文庫本で上下2巻、700ページにわたるこの本の3分の2ほどが、伝統的な英国の田園小説のような、一見何の変哲もない話のようにゆったりと進行する。そのほとんどが古株の家政婦による新妻いじめのような内容だ。
しかし、それがまったく退屈ではないのだ。それどころか、面白くて思わず物語の世界に引き込まれてしまう。世間知らずでナイーブな娘の一人称で書かれているため、本好きの文学少女的な側面をいまだに残しているような作者の繊細さが、そのまま主人公の感受性としてリアルにこちらに響いてくる。
それに、サスぺンスの醸し出し方がなんともいえず絶妙だ。謎が解けてがっかりのトリックのようなものではなくて、人間そのものの不可解性・悪魔性という部分に焦点をあてているので、深みがあり、読後に忘れ得ぬ印象を与えてくれる。
そして、後半の3分の1は物語が急転直下、目まぐるしく動き出し、クライマックスに向かって面白さは一段と加速する。そこでは、これまで脇役だっだ登場人物がそれぞれ重要な役を演じはじめる。プロットがよく練られている証拠である。
この作品には、すぐれたエンターテイメントの要素がすべてそろっているといってもいい。主人公が苦難を経て成長をとげること。魅力的な謎があり、そのサスぺンスが最後まで持続すること。視覚的で印象に残るイマジネーションに充ちていること。個性的でビビッドな登場人物が無駄なく配置されていること。動的で盛り上がるクライマックスがあり、ラストにあっと驚くようなツイストがあること。何よりも、話に物語としてのリアリティがあること、などなど。
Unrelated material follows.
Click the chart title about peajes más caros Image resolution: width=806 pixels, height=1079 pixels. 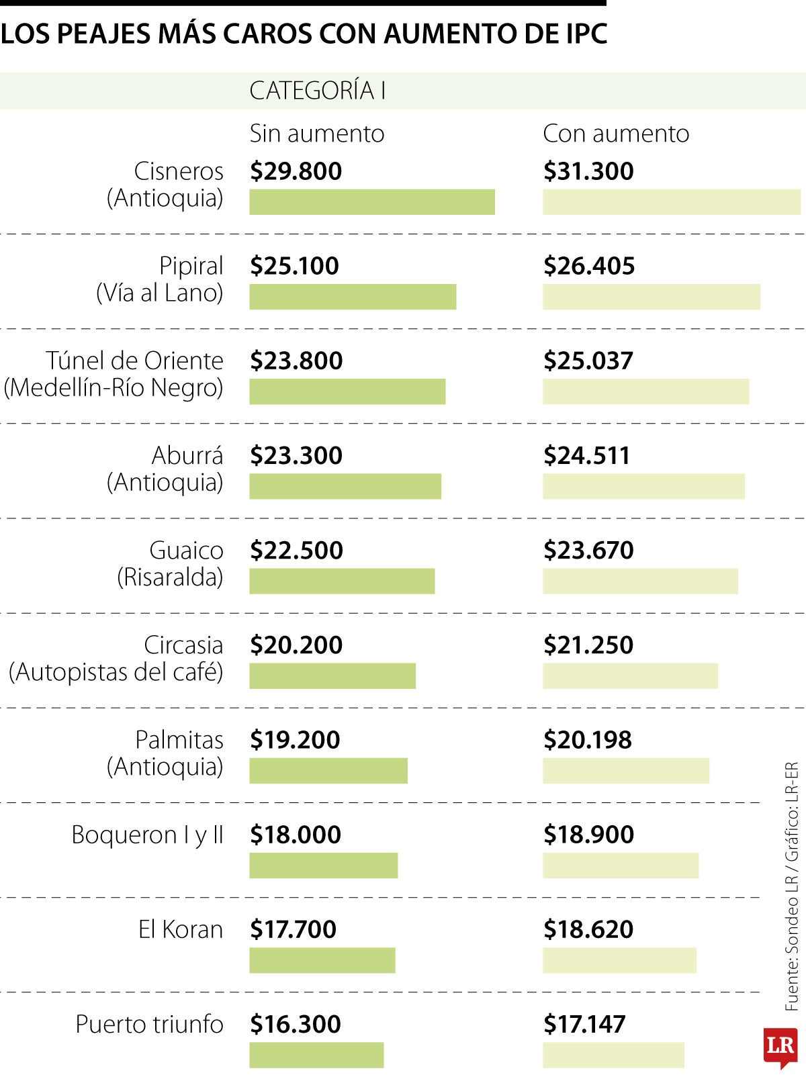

蛇足だが、これが書かれた時代には、あまり露骨な性的表現が許されていなかったことが、かえってこの作品にとっては良かったのではないだろうか。レべッカという女性の淫靡さが仄めかされているだけで、実際の行為は描かれていないのだが、それが余計に想像力をかき立てて、彼女の特異性や魔性を際立たせる結果になっている。